The Uncanny Valley of Fashion

While there has always been an appreciation for vintage clothing, this market did not really take off until the 90s. Shrewd fashion entrepreneurs, like Hayati Banastey, figured out it was possible to repurpose curated Salvation Army clothes at a high mark up. The growing demand for vintage, regardless of the business case, was complex.

The familiarity of classic designs evoke intimate feelings. The obscurity of particular details, lost techniques or unusual materials, help the wearer stand out in new ways. Ironically, sometimes "new" means "old." Vintage-inspired design, are always a mix of the familiar and uncommon, the proven and the obsolete.

Contradiction is not new to fashion. Need a new coat? Sometimes style trumps utility. But this changing perspective of history is interesting considering it correlates with the rise of computers and the internet. Given these two simultaneous trends, it is not surprising futuristic industries are sticking their toes into fashion these days with new ideas and mixed results. From the Apple Watch, to the failed Google Glass, tech companies are eyeing "wearables." The goal is to make devices which are truly fashionable.

In fashion, there is no "close enough" -- only "knock-offs" and "wannabes." Near-fashion can be worse than no fashion. Millions of dollars of R&D is wasted when it is assumed that fashion is ancillary to a fashion-minded consumer. If you want your wearable technology to be truly fashionable, fashion must come first. This is a difficult concept for technologists. A consumer's preference for a less "innovative" device because it matches their eyes or appeals to their appreciation of history (sometimes skeuomorphic just looks cheap) can work against the value proposition of wearables.

Nonetheless, the fashion industry is going through a period of remarkable transformation. As its ideas become important to other industries it is also changing, learning from a broader community of contributors. There is increasing opportunity, particularly in New York, a historical center of the fashion industry. What the next generation brings to the table in terms of expertise, vision, design, and practice is of gathering significance.  What they do will not only determine what is next in fashion, but the relative importance of fashion entrepreneurs to the broader economy.

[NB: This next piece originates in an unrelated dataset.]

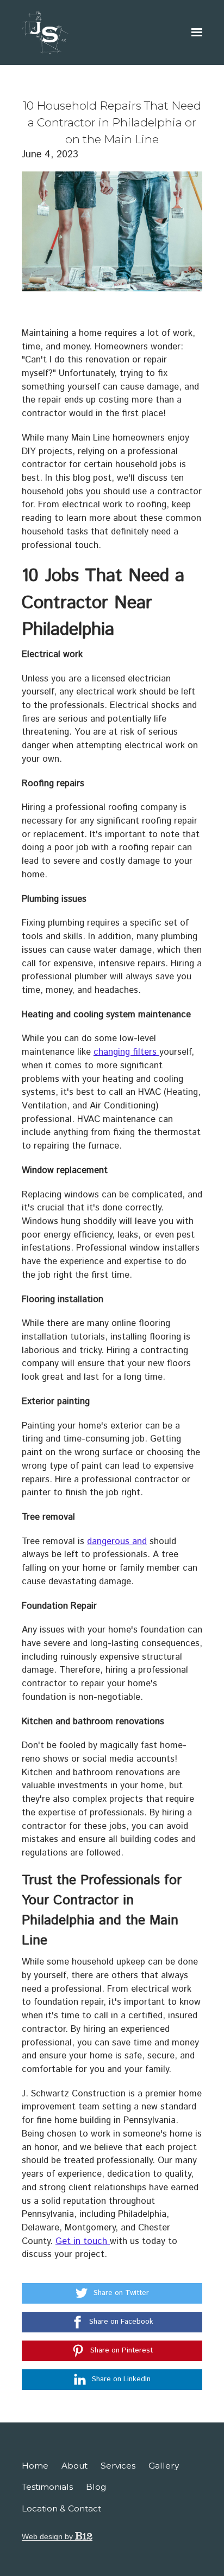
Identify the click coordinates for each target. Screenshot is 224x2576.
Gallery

Perhaps this era of clumsy forays into fashion by tech companies will characterize this moment. Rather than looking at uncomfortable fits as an early manifestation of slick personalization yet to come, we should see them as a unique expression of the historical present. This means the success of Apple Watch and Google Glass are inevitable. Although that success, achieving a true convergence of fashion and function, will come in future clunky vintage ensembles 20 years from now.